Ayer, sin ir más lejos, podía llorar. En esta habitación, junto a su cama, inclinada sobre mi marido, que se sorprendió por mis lágrimas, pude llorar, pero ahora no puedo, tengo los ojos secos, la boca seca como papel de lija. Ahora veo por primera vez que Ray no lleva sus gafas, qué raro que no me haya dado cuenta antes. Y las gafas están en la mesilla de noche, relativamente nuevas, con una montura metálica y bastante elegante, sobre las que se pone unos cristales oscuros cuando está al sol. Cojo las gafas muy despacio, aunque no tengo ningún sitio en el que guardarlas; y aquí está el reloj de Ray; la hora: 1.29 a.m.

Y aquí están los lápices de colores de Ray, que voy a tener que afilar.

Coloco estos objetos con cuidado en mi bolsa negra. Las preciosas flores -crisantemos blancos y amarillos, claveles rojos, lirios violetas- enviadas por amigos, en sus jarrones, las dejaré aquí.

(¿He dado las gracias a nuestros amigos por estas flores? No creo, no recuerdo. Todos esos mensajes en nuestro contestador de casa, no los he respondido. Y muchos mensajes borrados por accidente, o por las prisas.)

La enorme y bella tarjeta de San Valentín firmada por nuestros amigos para Ray, para darle ánimos: debería habérsela traído ayer.

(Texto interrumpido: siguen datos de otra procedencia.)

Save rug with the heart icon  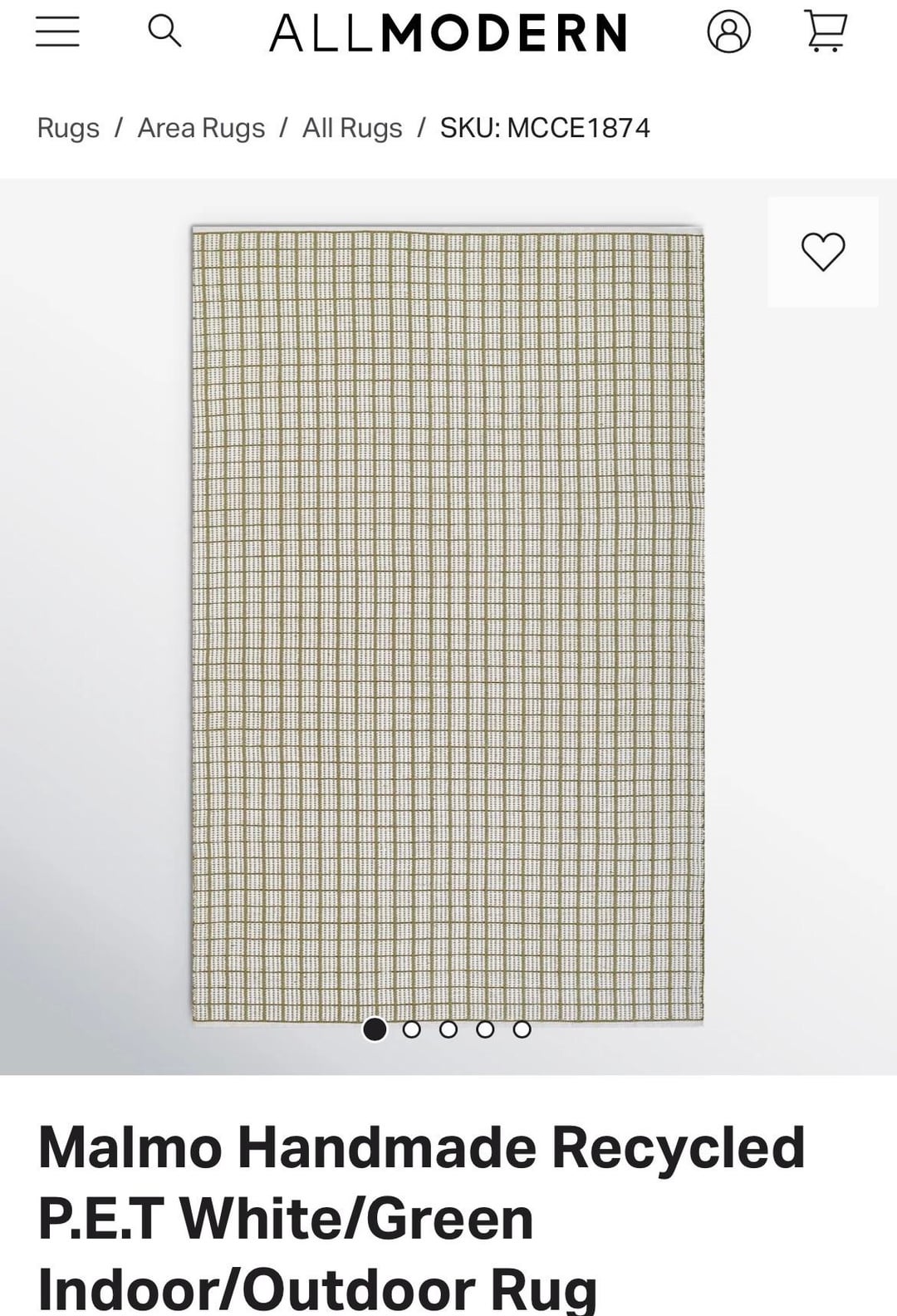[822, 252]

En esa tarjeta, los deseos sinceros de nuestros amigos -veo las palabras en una especie de trance-: «Querido Ray, ojalá estuvieras con nosotros», «¡Ray, ponte bueno pronto!», «Ray, debes volver pronto con nosotros, te queremos y te echamos mucho de menos», «¡Ray, brindemos por que haya salchichas en nuestro futuro!», «¡Ray, por favor, descansa, descansa y descansa! Es una cosa lenta. Y queremos verte pronto», «¡Ray, cúrate bien! Te echamos todos de menos esta noche. ¡Vuelve a casa pronto!», «Ray, me alegro de saber que te encuentras mejor y espero que te recobres por completo muy pronto», «Querido Ray, una vez conocí a un hombre llamado Ray, que me pareció muy bien, le gustaba leer mientras bebía aguamiel, ese hombre maravilloso que era Ray…».

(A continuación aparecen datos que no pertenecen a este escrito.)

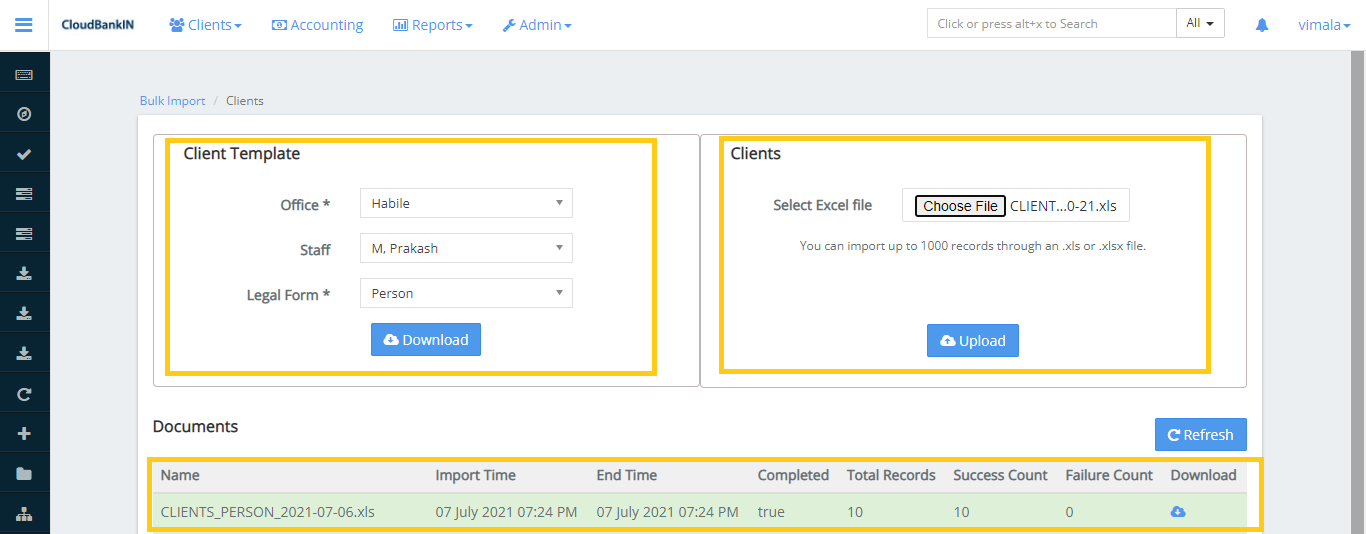Viewport: 1366px width, 534px height.
Task: Toggle the hamburger menu icon
Action: 24,25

Me parece horrible, inimaginable -cómo pude ser tan estúpida, egoísta, negligente- no haber traído esta tarjeta para que la viera Ray. Pensé ingenuamente que la iba a guardar para dársela en casa.

«Y ahora es demasiado tarde.»

Cuántos errores he cometido y estoy cometiendo. Esto es algo nuevo para mí, como si hubiera pasado a otro lugar en el que todo el tiempo voy a cometer errores, errores estúpidos, errores despreciables. Pronto aprenderé que una viuda es alguien que comete errores.